From the land of Pokemon, Hello Kitty, and all that is cute come some pretty dangerous creatures of the wild. From bears and wild boar, to centipedes and snakes, to sharks and poisonous jellyfish, there are all sorts of animals in Japan that can do you harm. But by far the most deadly to humans is the Japanese giant hornet. It is the largest of its kind in the world, with adults reaching close to 5 centimeters in length. The hornets are fast, aggressive and venomous, and are responsible for an average of up to 40 human fatalities a year in Japan.
But it isn’t humans who should be most worried about the giant hornet; it’s actually European honeybees, which are plentiful in Japan. You see, giant hornets love to eat honeybees. And since European bees did not evolve in the vicinity of giant hornets, they have no defense against their attack.
The result is a scene straight out of a horror flick. The hornets grab each bee, decapitate it with their powerful, scissor-like jaws, rip off their limbs, and take the big juicy thorax as their prize. A single Japanese hornet can kill an average of 40 European bees a minute. This means, a swarm of 30 hornets can wipe out a colony of 10,000 bees in just an hour. Now that’s a massacre!

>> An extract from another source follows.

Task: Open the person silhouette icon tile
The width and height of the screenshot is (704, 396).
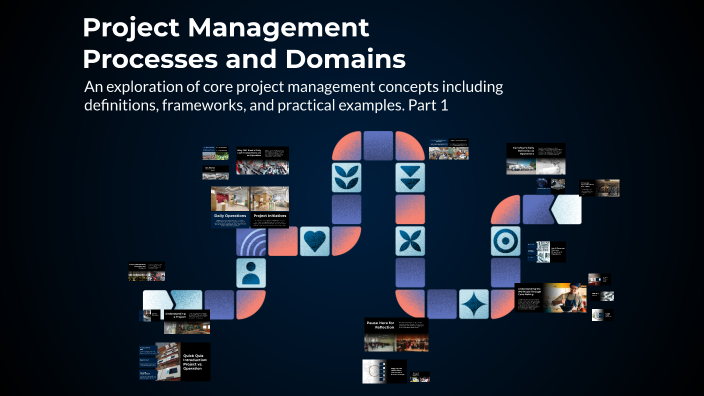Action: [251, 273]
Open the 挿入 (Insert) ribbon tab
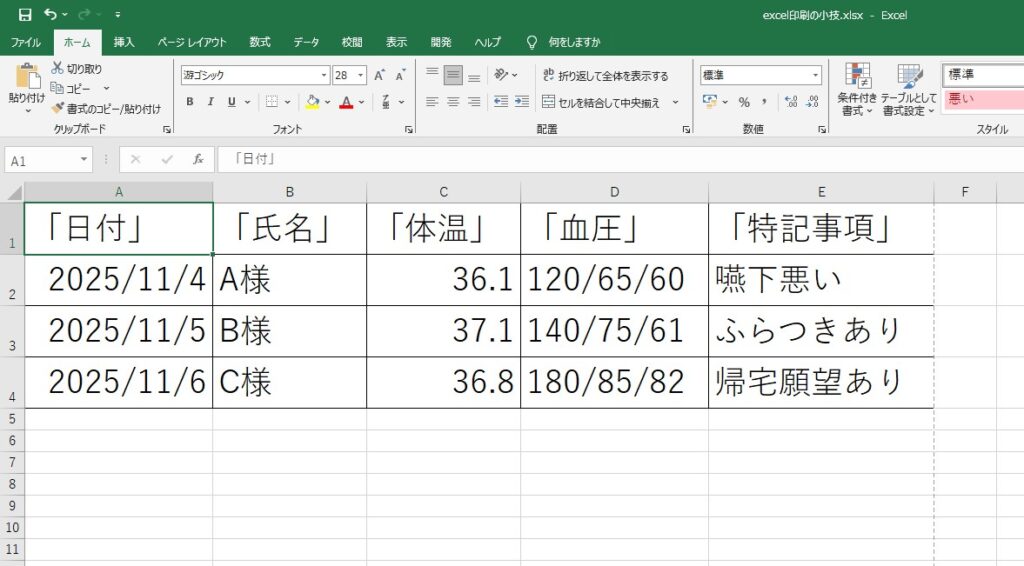Image resolution: width=1024 pixels, height=566 pixels. coord(124,42)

But what about the Japanese bees? Well, over thousands of years they’ve developed a clever defense against these voracious predators, and it involves heat. Japanese honeybees can survive temperatures of up to 50 degrees Celsius, while the giant hornet can only withstand temperatures of up to 46 degrees.
When a hornet comes near, they don’t attack it one-by-one like their European cousins do. Instead, they passively lure the hornet inside the hive. At that point, they swarm around the hornet, enclosing it in a tight, vibrating ball of bee bodies. Within minutes they are able to raise the internal temperature of the ball up to 47 degrees. This roasts the giant hornet to death, leaving the bees completely unharmed.
It’s a remarkable solution to what would otherwise be certain death. We often laud humans for their ability to solve problems in new and creative ways. But the solutions that nature provides can be equally, if not more ingenious.